We sit down on sofas looking out on to a garden dotted with bright geraniums in pots. I look from his intelligent, bespectacled face and responsive smile down to his bedroom slippers (Uniqlo, at a guess). He has a casual, out-to-pasture look and behaves as if he cannot shake the suspicion he might rival one of his own slow horses or “joes” [Le Carré’s coinage]. There has been speculation, of a fruitless sort, about whether Herron might have been a spy. After all, Graham Greene, Ian Fleming and John le Carré were spies: Greene for MI6, le Carré for MI5 and MI6, and Fleming worked in naval intelligence. On Radio 4’s Bookclub, James Naughtie recently raised this question and was gently sent packing. But would he have made a good spy? “I’d have made an awful spy. I’m lacking in practical abilities. These days, most spying is done from a technological perspective – which I’d be no good at. I don’t have a smartphone. I don’t have wifi.” Nor, it turns out, does he drive.
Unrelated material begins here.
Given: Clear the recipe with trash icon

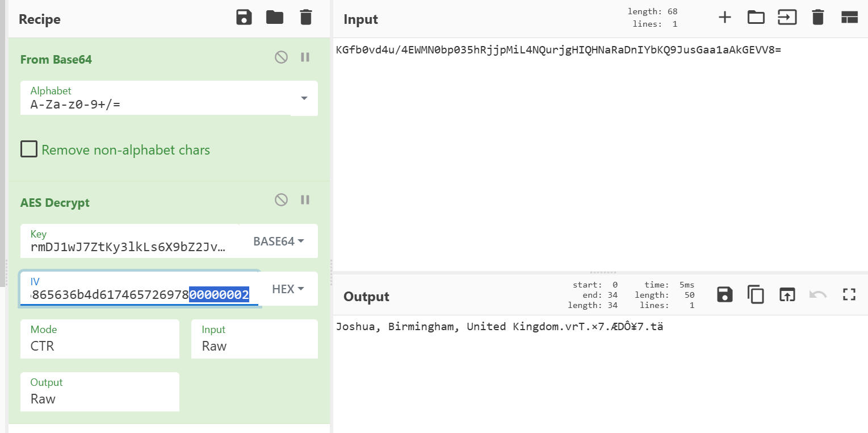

He would happily have you believe him a backward incompetent and, more than once, refers to his laziness. But his approach to tech has been anything but idle and began as a calculation. In his early days, he was a subeditor on a legal magazine, the Employment Law Brief. He was commuting from Oxford to London and trying his hand at detective fiction in the evenings: “I was very time-poor. I had only an hour of energy with which to write once home. If I’d been answering emails, that energy would have been dissipated.” Before the Jackson Lamb thrillers, he published a detective series with Oxford-based investigator Zoë Boehm, before switching to espionage.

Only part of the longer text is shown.